Um participante perguntou se o médico (ou o paciente) pode atenuar alguns desses fatores de risco de ganho de peso. No que se refere ao IMC ou à gravidade ou natureza dos sintomas depressivos iniciais, não se pode fazer muito, disse o Dr. Kloiber, mas se o paciente apresentar dois ou três fatores de risco será possível decidir não usar um fármaco particularmente associado ao ganho de peso, pois isso aumentaria de forma substancial a probabilidade de ocorrência dessa reação adversa. É claro que também existem fatores genéticos. Em um estudo do genoma completo (que está em preparação e será preciso replicar), observou-se um sinal em um polimorfismo de nucleotídeo único (PNU) em determinado gene anteriormente relacionado a distúrbios metabólicos ou de peso, portanto é plausível que esse polimorfismo genético tenha seu papel.

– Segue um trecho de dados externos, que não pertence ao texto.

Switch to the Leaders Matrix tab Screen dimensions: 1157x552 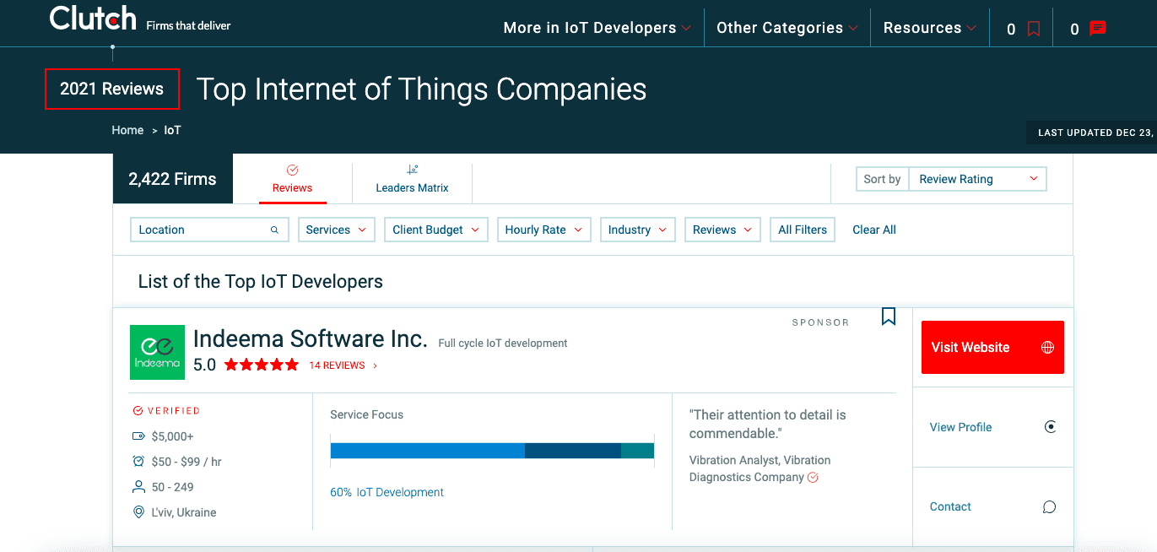pos(412,179)
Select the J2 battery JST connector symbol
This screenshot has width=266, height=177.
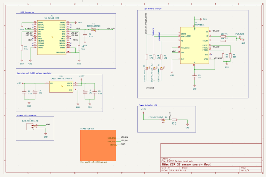pos(30,127)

Biomarcadores do sistema imunológico e depressão

Michelle Roche, da Universidade Nacional da Irlanda, em Galway, analisou as evidências da participação das citocinas inflamatórias. 
As crianças com níveis elevados de IL-6 têm maior risco de desenvolver depressão antes dos 18 anos. Os efeitos antidepressivos induzidos pela quetamina estão associados a reduções da IL-6 e do TNF-alfa, e os anticorpos anti-TNF podem ser eficazes nos casos de pacientes com TDM e concentração elevada de proteína C-reativa no início. 

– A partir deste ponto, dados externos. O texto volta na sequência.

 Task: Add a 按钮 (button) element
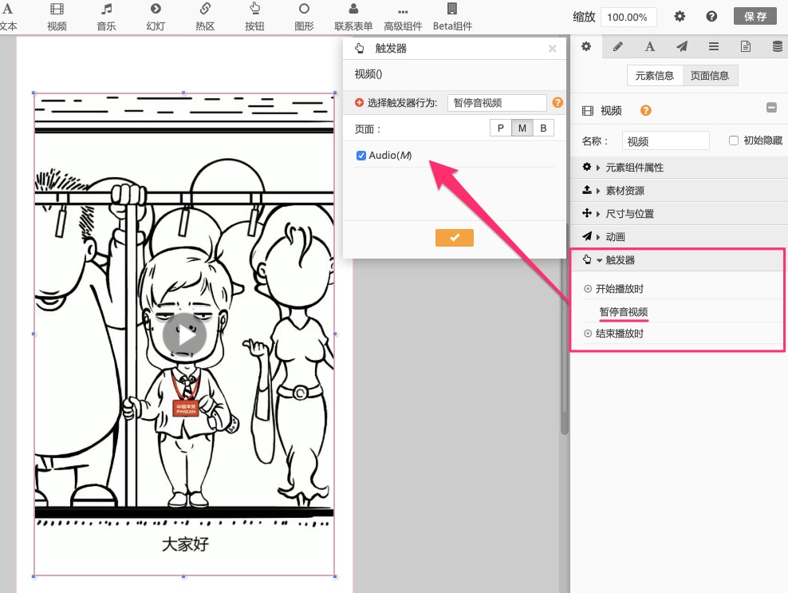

Estudos anatomopatológicos de cérebros de pacientes com depressão demonstraram a presença de células microgliais ativadas, que liberam mediadores pró-inflamatórios, enquanto dados de estudos in vivo por PET com radiomarcação da proteína translocadora (expressa na micróglia) relacionam a extensão da ativação à maior gravidade da depressão. 
Em conjunto, muitos dados sugerem a existência de uma relação entre o sistema imunológico e o cérebro na depressão, o que poderia ter efeitos relevantes sobre a neurogênese e a plasticidade sináptica. Fica evidente que a inflamação não é específica da depressão, observando-se, por exemplo, nas doenças autoimunes. Mas estas, por sua vez, parecem aumentar o risco de depressão.